The Journal of Physiology
|October 1, 2025
Summary
We developed an open-source toolkit for segmenting cardiomyocytes in 3D microscopy images, enabling accurate 3D reconstructions of cardiac microstructure across species and conditions.
Area of Science:
- Cardiovascular Biology
- Bioimaging
- Computational Biology
Background:
- Accurate 3D segmentation of cardiomyocytes is crucial for understanding cardiac physiology and disease.

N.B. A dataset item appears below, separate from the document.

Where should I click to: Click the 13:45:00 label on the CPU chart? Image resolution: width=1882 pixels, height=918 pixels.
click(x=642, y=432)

- Existing methods for 3D cardiomyocyte analysis are limited by experimental and analytical challenges, often relying on biased 2D inferences.
- A lack of open-source tools and datasets hinders high-resolution 3D cardiomyocyte segmentation.
Purpose of the Study:
- To present a deep learning-enabled toolkit for segmenting individual cardiomyocytes in 3D confocal microscopy volumes.
- To provide a comprehensive dataset of 73 annotated 3D volumes across seven species and diverse experimental conditions.
- To offer an image restoration workflow addressing imaging artifacts.
Main Methods:
- Development of a deep learning toolkit for 3D cardiomyocyte segmentation.
- Creation of a diverse dataset including 73 annotated 3D volumes (mouse, human, elephant) under various experimental conditions.
- Implementation of an image restoration workflow for artifact correction.
Main Results:
- The automatic segmentation workflow achieved an adapted Rand error of 0.063 (∼94% voxel-pair agreement).
- The semi-automatic workflow processed challenging datasets at a throughput of 3 cells/min.
- The toolkit and dataset are open-source with a graphical user interface.
Conclusions:
- The toolkit enables researchers to extract quantitative data on cardiomyocyte microstructure from 3D confocal image stacks.
- The open-source dataset and toolkit facilitate large-scale analyses and realistic 3D reconstructions of cardiomyocytes.
- This resource supports research into cardiac function at the cellular level across species and experimental models.